• _SELECTED PASSAGE_:
The Company is not aware of any agreements between
shareholders that might result in the restriction of
transfer of voting rights in relation to the shares held
by such shareholders.
Treasury shares
As Hays has only one class of share in issue, it may hold
a maximum of 10% of its issued share capital in treasury.
As at 30 June 2017, 1.44% of the Company’s shares were
held in treasury. Legislation restricts the exercise of rights
on Ordinary shares held in treasury. The Company is not
allowed to exercise voting rights conferred by the shares
whilst they are held in treasury. It is prohibited from
paying any dividend or making any distribution of assets
on treasury shares. Once in treasury, shares can only be
sold for cash, transferred to an employee share scheme
or cancelled. During the 2017 financial year, Hays
transferred 10,084,615 shares out of treasury to satisfy
the award of shares under the Company’s employee
share schemes.
Shares held by the Employee Benefit Trust
The Hays plc Employee Share Trust (the Trust) is an
employee benefit trust which is permitted to hold
Ordinary shares in the Company for employee share
schemes purposes. No shares were held by the Trust
as at the year end. Shares held in the Trust may be
transferred to participants of the various Group share
schemes. No voting rights are exercisable in relation
to shares unallocated to individual beneficiaries.
Dilution limits in respect of share schemes
The current Association of British Insurers (ABI) guidance
(responsibility for which now rests with the Investment
Association) on dilution limits provide that the overall
dilution under all share plans operated by a company
should not exceed 10% over a 10-year period in relation
to the Company’s share capital, with a further limitation
of 5% in any 10-year period on executive plans.
The Company’s share plans operate within these
recommended guidelines on dilution limits.
Major shareholders
As at 30 June 2017, the following shareholders held
an interest of 3% or more of the Company’s issued
share capital:
Cedar Rock Capital Limited
Virtus Trust
Marathon Asset Management
Baillie Gifford & Co
Columbia Threadneedle Investments
BlackRock Inc
Heronbridge Investment Management LLP
Silchester International Investors
% of total
voting rights
7.7%
7.1%
6.2%
6.1%
5.4%
3.8%
3.7%
3.1%
Human rights
At Hays we are committed to our Code of Conduct and
Ethics Policy, which reflects the way we operate including
in relation to human rights. All staff within Hays are
expected to act with integrity and honesty and behave
in a way that is above reproach, as well as treat people
fairly, with courtesy and respect, be responsible, respect
diversity and communicate openly. Included in our Code
of Conduct is an Equal Opportunity Policy. We make
every effort to ensure that no discrimination arises
during the recruitment, employment and period after
employment of any employee for reasons of gender,
sexual orientation, marital status, creed, colour, race,
nationality, ethnic or national origin, religious or other
belief, political opinion, spent convictions, disability or age,
and all employees are expected to deal with all persons
with the same attention, courtesy and consideration.
This support of equal opportunities applies not only as a
direct employer but also in our introduction of candidates
to clients. The Company’s Modern Slavery Act statement
can be found on our website, haysplc.com.

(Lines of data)
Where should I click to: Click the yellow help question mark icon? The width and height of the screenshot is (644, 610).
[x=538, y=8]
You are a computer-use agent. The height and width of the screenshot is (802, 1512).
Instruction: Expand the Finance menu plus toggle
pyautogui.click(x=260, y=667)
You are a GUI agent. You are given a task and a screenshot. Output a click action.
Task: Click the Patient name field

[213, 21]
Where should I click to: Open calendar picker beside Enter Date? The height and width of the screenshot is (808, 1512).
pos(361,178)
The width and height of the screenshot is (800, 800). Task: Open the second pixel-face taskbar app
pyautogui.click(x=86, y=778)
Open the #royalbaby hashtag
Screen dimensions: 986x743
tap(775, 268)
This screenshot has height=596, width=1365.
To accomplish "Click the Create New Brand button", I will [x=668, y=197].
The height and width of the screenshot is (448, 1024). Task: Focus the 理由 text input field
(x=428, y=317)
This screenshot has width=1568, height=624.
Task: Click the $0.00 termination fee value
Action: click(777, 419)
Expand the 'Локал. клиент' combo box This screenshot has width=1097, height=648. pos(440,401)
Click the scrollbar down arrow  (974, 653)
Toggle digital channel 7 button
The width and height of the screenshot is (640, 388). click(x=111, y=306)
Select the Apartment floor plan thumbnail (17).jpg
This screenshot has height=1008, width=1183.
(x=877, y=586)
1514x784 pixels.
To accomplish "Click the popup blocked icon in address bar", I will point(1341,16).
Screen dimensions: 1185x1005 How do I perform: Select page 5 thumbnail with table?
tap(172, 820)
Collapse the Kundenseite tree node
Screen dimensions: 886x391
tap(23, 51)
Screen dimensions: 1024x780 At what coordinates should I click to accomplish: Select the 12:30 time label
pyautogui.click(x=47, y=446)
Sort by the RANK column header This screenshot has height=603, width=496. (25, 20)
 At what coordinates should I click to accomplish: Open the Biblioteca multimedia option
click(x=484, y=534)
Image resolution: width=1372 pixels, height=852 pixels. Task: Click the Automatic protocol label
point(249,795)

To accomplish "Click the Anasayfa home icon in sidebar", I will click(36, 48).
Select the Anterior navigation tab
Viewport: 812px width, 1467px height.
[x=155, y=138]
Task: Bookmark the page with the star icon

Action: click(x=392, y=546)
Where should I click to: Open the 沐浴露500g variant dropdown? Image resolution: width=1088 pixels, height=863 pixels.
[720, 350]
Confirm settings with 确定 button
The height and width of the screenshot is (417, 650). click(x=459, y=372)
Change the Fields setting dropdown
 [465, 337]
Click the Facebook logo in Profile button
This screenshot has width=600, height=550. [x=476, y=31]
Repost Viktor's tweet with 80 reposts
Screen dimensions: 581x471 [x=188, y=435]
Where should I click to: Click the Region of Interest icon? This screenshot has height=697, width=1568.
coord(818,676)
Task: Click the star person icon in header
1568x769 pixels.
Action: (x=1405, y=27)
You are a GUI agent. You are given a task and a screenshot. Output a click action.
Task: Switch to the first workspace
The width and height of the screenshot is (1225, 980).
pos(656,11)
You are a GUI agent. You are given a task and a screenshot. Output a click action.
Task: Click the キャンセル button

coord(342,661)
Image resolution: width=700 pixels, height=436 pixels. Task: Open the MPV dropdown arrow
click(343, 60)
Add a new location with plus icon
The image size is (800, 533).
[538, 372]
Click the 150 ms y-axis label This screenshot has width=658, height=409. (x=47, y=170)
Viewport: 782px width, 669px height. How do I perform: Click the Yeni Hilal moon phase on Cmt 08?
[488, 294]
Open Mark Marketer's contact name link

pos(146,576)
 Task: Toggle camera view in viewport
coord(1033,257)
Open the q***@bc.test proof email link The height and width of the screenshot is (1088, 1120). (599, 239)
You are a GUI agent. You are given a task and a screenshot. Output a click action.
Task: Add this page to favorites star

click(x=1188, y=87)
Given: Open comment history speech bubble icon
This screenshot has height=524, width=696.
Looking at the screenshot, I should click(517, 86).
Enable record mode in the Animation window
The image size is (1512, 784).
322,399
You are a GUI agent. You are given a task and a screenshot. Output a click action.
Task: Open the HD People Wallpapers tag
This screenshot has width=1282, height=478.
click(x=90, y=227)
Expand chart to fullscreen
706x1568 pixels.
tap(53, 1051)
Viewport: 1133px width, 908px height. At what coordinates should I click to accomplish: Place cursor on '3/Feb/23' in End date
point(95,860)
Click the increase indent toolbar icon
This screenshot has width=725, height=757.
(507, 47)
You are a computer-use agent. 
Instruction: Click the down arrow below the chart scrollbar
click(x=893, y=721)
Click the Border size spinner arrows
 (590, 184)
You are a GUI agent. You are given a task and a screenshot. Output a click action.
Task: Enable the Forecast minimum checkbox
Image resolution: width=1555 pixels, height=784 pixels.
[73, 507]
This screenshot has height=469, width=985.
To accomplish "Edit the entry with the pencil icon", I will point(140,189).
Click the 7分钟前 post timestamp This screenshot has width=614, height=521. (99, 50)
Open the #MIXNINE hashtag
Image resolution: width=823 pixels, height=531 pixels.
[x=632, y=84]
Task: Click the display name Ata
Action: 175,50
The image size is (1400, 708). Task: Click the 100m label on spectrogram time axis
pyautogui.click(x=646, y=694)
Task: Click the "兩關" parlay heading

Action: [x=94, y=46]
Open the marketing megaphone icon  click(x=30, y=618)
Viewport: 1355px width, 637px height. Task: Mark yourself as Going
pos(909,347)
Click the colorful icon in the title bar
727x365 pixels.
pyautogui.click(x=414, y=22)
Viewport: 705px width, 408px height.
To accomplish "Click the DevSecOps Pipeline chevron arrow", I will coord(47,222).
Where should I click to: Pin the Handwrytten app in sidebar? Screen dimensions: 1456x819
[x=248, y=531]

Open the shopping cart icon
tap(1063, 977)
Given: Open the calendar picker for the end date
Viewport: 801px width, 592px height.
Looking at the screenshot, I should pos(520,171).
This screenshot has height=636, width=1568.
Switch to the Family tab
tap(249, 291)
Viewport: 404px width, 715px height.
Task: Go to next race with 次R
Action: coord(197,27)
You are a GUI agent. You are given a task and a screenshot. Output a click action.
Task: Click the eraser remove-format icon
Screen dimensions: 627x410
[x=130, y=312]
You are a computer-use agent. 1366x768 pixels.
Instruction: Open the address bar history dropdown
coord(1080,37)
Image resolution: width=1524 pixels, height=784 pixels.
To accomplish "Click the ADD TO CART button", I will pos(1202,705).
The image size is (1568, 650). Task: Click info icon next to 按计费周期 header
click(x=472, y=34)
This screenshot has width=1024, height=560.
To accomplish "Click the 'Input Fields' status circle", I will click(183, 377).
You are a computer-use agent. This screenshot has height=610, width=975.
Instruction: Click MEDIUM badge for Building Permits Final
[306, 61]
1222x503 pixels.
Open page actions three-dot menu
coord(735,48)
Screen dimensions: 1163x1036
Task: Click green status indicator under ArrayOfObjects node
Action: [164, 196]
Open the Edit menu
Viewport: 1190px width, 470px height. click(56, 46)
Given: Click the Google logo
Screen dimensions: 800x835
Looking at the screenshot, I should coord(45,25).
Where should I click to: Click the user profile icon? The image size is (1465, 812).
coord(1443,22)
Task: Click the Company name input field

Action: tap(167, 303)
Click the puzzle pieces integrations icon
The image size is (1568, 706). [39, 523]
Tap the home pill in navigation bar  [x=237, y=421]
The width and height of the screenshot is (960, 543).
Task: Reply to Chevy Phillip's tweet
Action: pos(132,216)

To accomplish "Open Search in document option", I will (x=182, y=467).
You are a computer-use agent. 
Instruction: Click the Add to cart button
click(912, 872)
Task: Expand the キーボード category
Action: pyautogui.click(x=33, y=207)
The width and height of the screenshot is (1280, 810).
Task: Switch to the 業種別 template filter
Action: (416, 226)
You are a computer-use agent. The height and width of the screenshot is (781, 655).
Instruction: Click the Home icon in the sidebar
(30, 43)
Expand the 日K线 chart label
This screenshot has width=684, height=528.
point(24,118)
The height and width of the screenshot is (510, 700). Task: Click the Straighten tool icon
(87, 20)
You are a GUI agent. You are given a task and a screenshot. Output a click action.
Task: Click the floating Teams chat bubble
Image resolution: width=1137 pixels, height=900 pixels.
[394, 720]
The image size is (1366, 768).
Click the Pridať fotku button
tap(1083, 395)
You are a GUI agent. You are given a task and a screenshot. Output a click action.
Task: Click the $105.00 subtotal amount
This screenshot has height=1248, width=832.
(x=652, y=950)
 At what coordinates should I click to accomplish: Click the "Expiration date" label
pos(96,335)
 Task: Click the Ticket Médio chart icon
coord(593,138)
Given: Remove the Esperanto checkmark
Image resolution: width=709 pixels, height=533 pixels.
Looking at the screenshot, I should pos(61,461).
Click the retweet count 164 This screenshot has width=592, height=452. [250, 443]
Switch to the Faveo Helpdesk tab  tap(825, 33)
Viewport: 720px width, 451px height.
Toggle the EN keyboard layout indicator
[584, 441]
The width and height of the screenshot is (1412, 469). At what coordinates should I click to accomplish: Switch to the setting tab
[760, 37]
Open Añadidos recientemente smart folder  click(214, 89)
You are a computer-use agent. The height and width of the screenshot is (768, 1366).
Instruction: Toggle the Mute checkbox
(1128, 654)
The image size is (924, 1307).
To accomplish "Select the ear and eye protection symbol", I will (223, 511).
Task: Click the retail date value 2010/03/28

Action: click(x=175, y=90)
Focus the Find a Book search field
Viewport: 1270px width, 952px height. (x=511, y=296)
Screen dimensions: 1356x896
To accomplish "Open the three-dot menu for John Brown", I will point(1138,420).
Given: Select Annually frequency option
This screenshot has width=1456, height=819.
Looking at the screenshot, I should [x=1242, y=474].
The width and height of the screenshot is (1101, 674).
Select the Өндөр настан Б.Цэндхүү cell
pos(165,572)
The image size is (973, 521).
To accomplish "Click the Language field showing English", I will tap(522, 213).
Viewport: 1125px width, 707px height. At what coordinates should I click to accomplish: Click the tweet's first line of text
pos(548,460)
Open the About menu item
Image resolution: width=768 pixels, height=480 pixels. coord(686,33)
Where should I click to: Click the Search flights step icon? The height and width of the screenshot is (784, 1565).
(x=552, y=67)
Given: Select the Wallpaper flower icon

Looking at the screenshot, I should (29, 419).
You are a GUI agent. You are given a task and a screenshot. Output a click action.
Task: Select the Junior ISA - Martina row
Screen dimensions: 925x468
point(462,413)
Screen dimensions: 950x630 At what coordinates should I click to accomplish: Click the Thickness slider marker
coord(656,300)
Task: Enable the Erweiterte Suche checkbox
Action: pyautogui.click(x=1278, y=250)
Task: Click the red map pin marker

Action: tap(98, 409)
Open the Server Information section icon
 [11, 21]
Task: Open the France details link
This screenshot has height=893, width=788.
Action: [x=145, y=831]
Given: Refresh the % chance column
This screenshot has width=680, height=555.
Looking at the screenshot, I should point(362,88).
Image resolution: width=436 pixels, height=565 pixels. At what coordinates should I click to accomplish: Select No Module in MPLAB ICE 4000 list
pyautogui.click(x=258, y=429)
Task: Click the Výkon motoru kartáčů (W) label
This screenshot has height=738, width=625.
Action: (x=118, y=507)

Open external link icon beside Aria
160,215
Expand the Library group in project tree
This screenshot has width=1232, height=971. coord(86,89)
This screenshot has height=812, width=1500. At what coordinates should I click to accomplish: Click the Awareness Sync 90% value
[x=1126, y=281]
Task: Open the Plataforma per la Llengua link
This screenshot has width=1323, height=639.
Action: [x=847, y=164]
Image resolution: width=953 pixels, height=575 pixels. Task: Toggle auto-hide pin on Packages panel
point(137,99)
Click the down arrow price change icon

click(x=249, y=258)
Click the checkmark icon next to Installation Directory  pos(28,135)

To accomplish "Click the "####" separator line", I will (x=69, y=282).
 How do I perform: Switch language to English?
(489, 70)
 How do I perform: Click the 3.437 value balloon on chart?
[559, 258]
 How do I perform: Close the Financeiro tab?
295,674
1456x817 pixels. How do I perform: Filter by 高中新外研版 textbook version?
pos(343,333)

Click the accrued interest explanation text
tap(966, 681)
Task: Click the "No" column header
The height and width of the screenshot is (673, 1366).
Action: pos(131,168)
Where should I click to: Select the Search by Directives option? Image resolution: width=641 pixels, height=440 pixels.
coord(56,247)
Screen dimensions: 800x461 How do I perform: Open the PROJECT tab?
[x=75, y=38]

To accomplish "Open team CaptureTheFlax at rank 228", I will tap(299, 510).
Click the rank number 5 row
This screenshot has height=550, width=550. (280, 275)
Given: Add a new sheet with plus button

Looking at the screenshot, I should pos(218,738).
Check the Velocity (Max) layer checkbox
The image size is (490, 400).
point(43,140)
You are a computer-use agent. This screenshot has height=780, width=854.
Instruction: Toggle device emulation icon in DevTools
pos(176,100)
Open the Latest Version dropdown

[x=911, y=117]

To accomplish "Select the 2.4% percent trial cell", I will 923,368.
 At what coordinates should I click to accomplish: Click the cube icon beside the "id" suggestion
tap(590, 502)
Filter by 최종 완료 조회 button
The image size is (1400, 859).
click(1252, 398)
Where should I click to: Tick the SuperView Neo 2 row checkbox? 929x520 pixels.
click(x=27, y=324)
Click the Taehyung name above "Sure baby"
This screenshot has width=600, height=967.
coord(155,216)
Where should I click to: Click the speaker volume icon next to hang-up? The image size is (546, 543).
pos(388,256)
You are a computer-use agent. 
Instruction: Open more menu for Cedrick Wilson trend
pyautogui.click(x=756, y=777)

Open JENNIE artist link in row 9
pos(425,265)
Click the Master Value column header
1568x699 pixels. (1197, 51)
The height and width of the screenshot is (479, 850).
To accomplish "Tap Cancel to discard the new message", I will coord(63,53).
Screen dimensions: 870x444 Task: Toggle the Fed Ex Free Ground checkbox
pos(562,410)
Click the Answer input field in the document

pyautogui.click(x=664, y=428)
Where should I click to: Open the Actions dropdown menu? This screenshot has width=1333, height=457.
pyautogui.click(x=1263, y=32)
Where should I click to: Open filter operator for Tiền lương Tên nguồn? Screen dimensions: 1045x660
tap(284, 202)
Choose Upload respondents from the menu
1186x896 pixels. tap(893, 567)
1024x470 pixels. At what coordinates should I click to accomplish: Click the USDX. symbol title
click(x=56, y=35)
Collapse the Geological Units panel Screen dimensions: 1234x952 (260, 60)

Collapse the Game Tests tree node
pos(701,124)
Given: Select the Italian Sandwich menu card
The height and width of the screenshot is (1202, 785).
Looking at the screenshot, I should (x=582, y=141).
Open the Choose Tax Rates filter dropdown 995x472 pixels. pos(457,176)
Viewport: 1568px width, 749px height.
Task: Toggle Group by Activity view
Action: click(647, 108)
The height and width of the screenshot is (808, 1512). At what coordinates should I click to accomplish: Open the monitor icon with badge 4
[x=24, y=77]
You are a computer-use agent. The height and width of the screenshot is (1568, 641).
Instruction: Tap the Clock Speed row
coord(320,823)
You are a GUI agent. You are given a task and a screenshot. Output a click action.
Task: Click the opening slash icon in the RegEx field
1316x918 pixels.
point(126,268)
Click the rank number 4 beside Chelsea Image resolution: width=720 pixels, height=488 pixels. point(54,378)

• _WORK TO DO_:
**A.** Using the excerpt on Hays share capital, decide whether each statement agrees with it: (i) Hays may keep up to 10% of its issued share capital in treasury; (ii) the Hays plc Employee Share Trust held shares at the year end; (iii) the Company may pay dividends on shares held in treasury. For each one, answer yes or no and quote the words of the excerpt that settle it.
**B.** Duplicate everything in the excerpt on Hays share capital from "As at 30 June 2017, 1.44%" down to "share schemes.".

• _EXPECTED RESULTS_:
**A.**
(i) Yes: "it may hold a maximum of 10% of its issued share capital in treasury."
(ii) No: "No shares were held by the Trust as at the year end."
(iii) No: "It is prohibited from paying any dividend or making any distribution of assets on treasury shares."

**B.**
As at 30 June 2017, 1.44% of the Company’s shares were
held in treasury. Legislation restricts the exercise of rights
on Ordinary shares held in treasury. The Company is not
allowed to exercise voting rights conferred by the shares
whilst they are held in treasury. It is prohibited from
paying any dividend or making any distribution of assets
on treasury shares. Once in treasury, shares can only be
sold for cash, transferred to an employee share scheme
or cancelled. During the 2017 financial year, Hays
transferred 10,084,615 shares out of treasury to satisfy
the award of shares under the Company’s employee
share schemes.